Objectives: Hereditary spherocytosis (HS) is a genetic heterogeneous disorder characterized by sphere-shaped erythrocytes on peripheral blood smear with a few clinical manifestations. As an important red cell membrane protein, ankyrin 1 can interact with transmembrane proteins and the membrane skeleton and mutations in the ankyrin 1 (ANK1) genes affect about half of all patients with HS. The purpose of this study was to investigate a Chinese Han family with HS to find out the causative gene mutation and explore the genotype-phenotype correlation which can provide the basis for the pathogenesis and prenatal diagnosis for this disease.
Methods: Whole exome sequencing (WES) followed by Sanger sequencing was performed on subjects with HS from a Chinese family in Shandong Province.
Results: A de novo nonsense ANK1 mutation (c.796G > T, p.Glu266X), a single-nucleotide change from G to T which caused a substitution from glutamic acid to an immature stop codon at codon 266, was identified.

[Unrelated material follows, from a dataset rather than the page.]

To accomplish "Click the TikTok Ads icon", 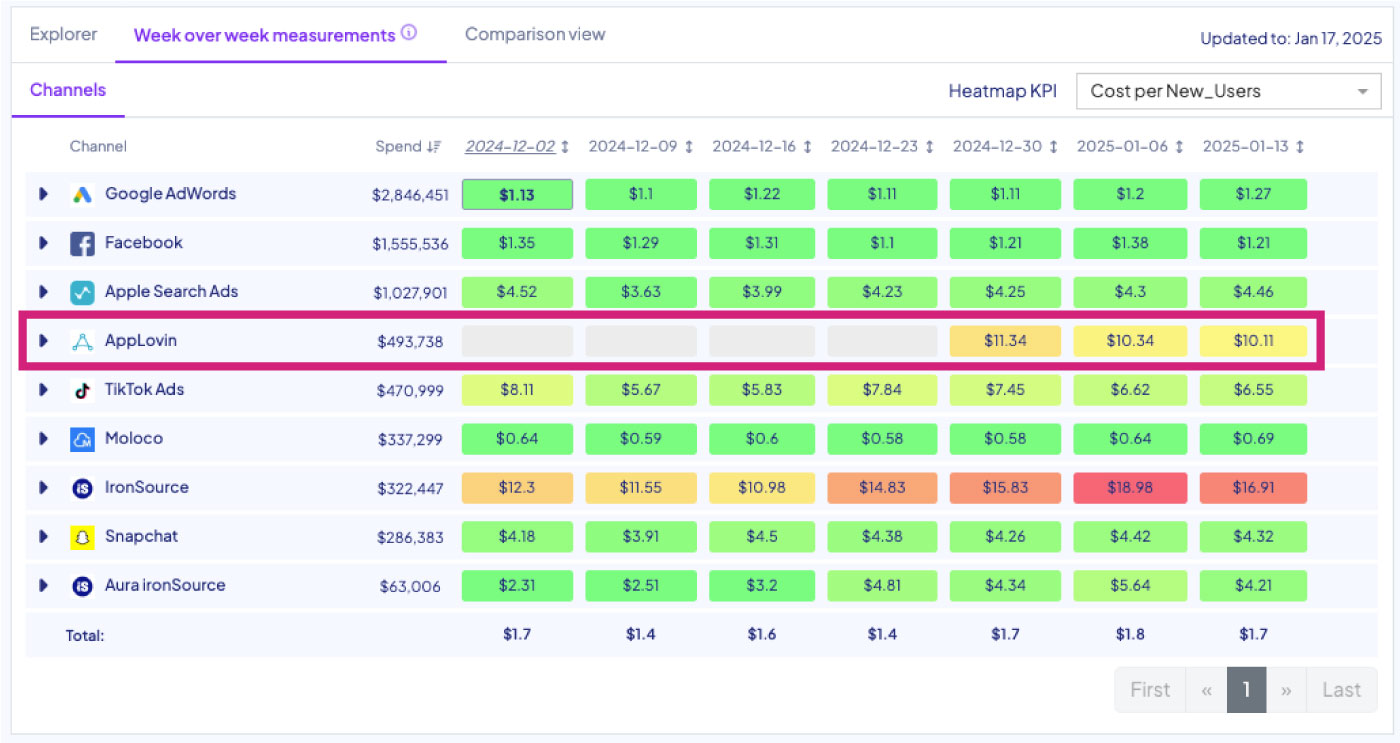I will pos(82,390).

Discussion: Our finding suggested that a de novo nonsense mutation in ANK1 may be causative to HS which plays an important role in supplementing the mutational spectrum of the ANK1 and explaining the mechanism of HS. Our study also indicated that WES can be an effective and accurate diagnostic tool in the discovery of causative mutations in genetic heterogeneous Mendelian disorders.
Keywords: ANK1; Hereditary spherocytosis; Sanger sequencing; mutation; whole exome sequencing.